Günümüzdeki modern satış/pazarlama anlayışı tüketici odaklıdır ve yapılan tüm pazarlama faaliyetlerinin uzun dönemli etkiler yaratması hedeflenmektedir. İşletmeler kısa dönemli faaliyetler ve hemen kâr elde etmek yerine, geleceğe dönük yatırımlar yapmayı tercih etmektedirler. Bu nedenle, bina, arsa, makine, teçhizat, donanım gibi somut yatırımlardan daha önemli olduğu düşünülen, marka bilinirliği ve güveni, rekabet ve tercih edilme gücü, müşteri memnuniyeti ve sadakati gibi soyut yatırımlara daha fazla odaklanmaktadırlar.

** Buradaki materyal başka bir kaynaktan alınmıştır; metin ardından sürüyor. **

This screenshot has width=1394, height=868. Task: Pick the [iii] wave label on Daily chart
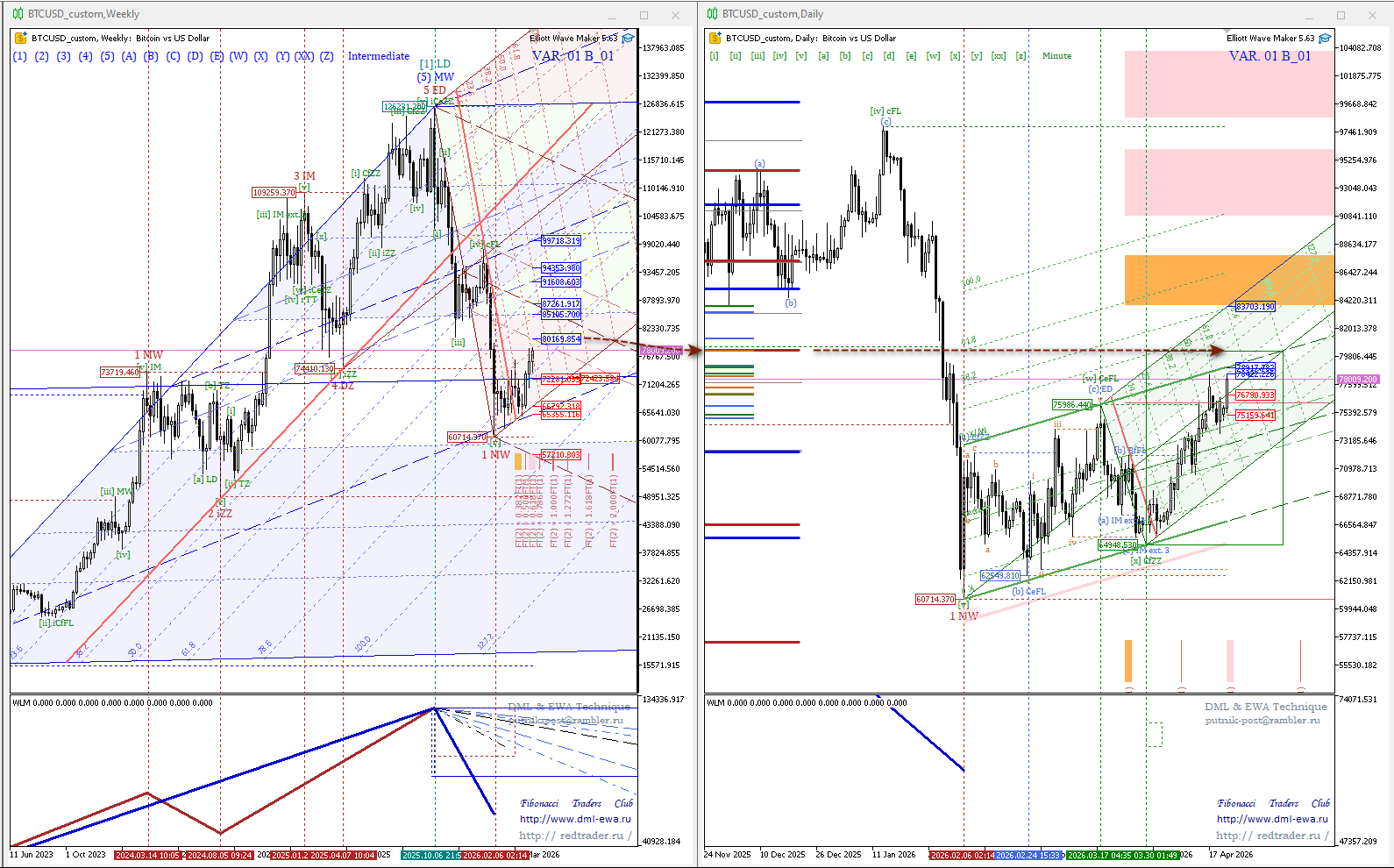coord(757,56)
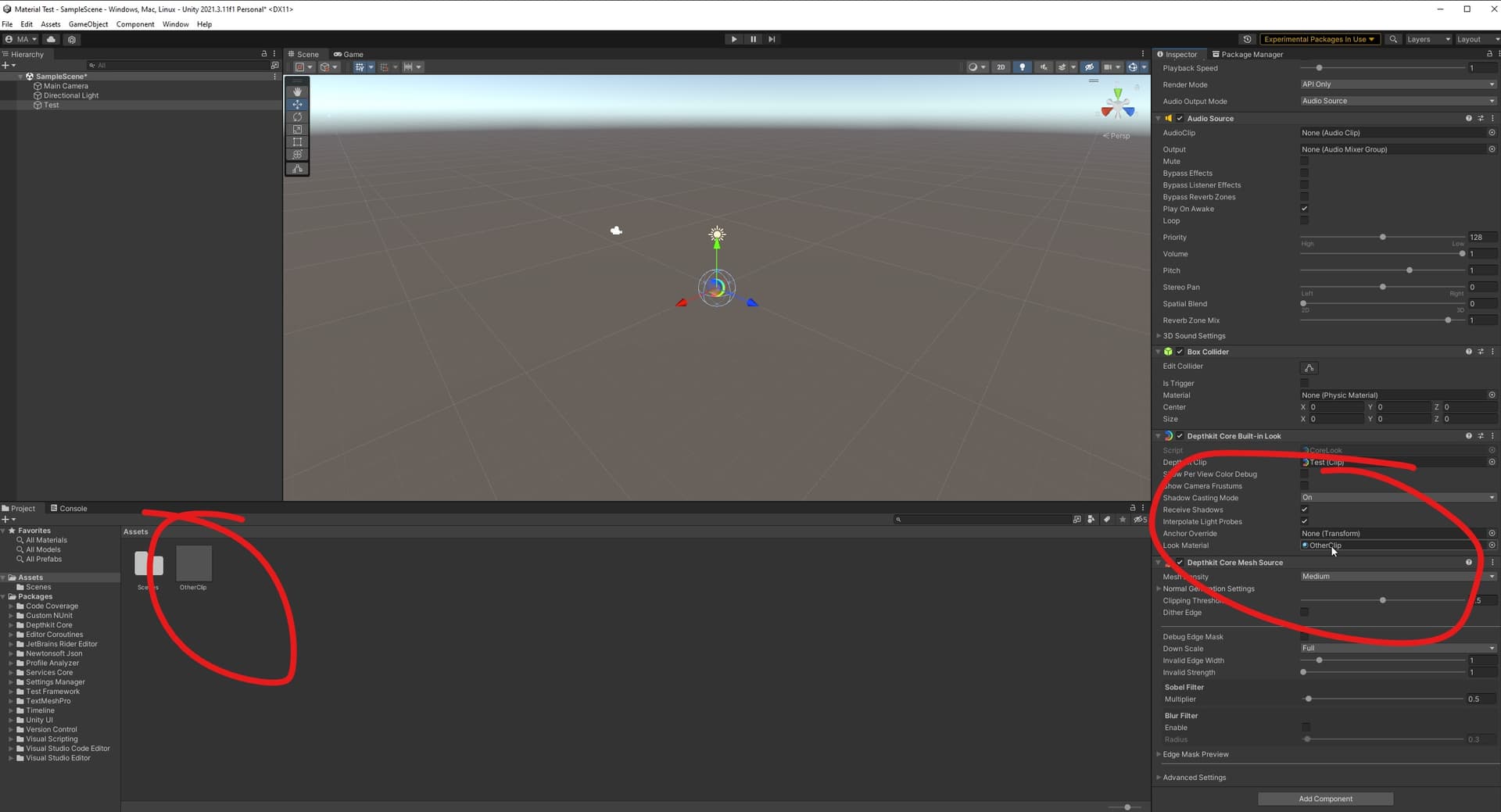Toggle scene lighting icon
Viewport: 1501px width, 812px height.
tap(1022, 67)
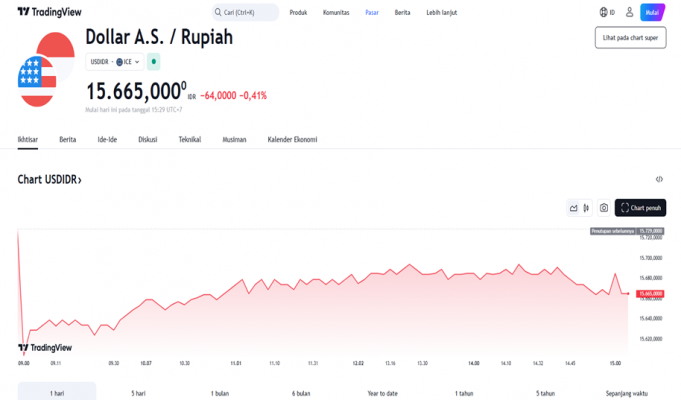Click the Cari search field
Image resolution: width=681 pixels, height=400 pixels.
246,12
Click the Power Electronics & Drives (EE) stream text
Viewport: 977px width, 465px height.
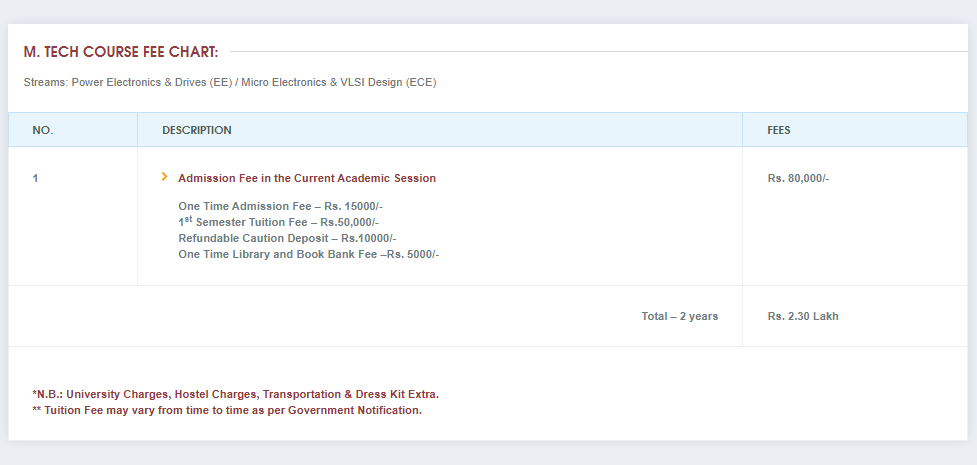tap(152, 82)
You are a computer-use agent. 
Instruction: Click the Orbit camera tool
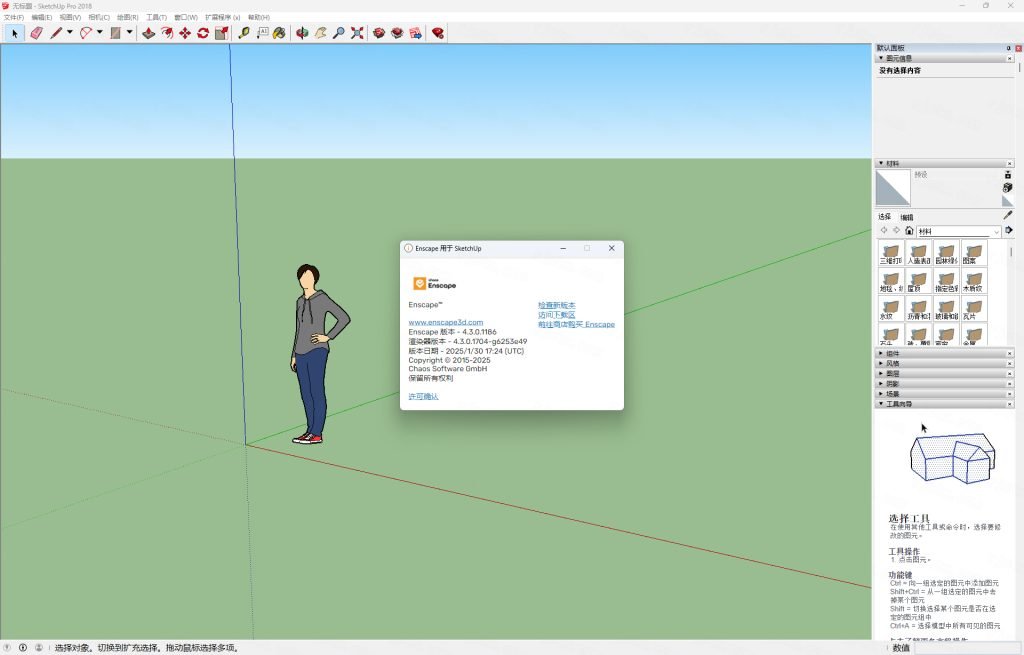[x=302, y=33]
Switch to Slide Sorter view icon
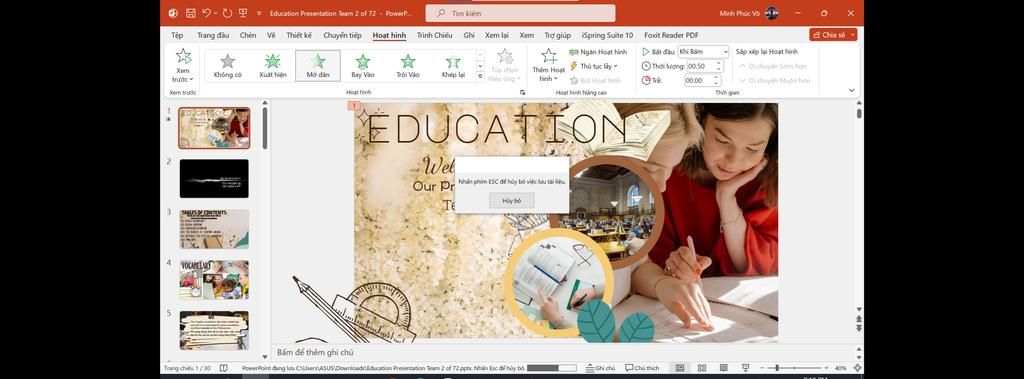This screenshot has height=379, width=1024. [x=701, y=368]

Doğru planlanmış ve doğru yürütülen soyut yatırımların, olumlu somut sonuçlar doğuracağı tartışmasız olarak kabul edilmektedir. Geleceğe dönük soyut yatırımlar söz konusu olunca, sosyal sorumluluk ve etik kavramlar kaçınılmaz olarak yürütülen tüm faaliyetlerin ortak paydası olacaktır, çünkü bu kavramlar tüketicinin gözünden kaçmamaktadır.

Sevgili Okuyucu günümüzde tüketici bilinçlenmiştir. Satın alacağı ürün ya da hizmeti üreten işletmenin kimliğini dikkatlice incelediği için satın alma kararında üründen sağlayacağı fayda kadar üretici işletmenin değerlerini de dikkate almaktadır.

İşletmeler ise tüketicilerin işletmeler üzerinde baskı oluşturduğunu fark ederek, tüketici mutlu oldukça, işletmelerin de mutlu olacağı gerçeğini anlamışlardır. İşletmenin değerlerinin başında ise, “Satış Ahlakı ve Etik Davranışlar” gelmektedir (OKAY H. Pazarlama Etiği 2016).

ETİK VE AHLAK KAVRAMLARINA GENEL BAKIŞ:

Satış ahlakı konusuna girmeden önce etik ve ahlak kavramlarına kısaca değinmekte fayda olacağı değerlendirilmektedir.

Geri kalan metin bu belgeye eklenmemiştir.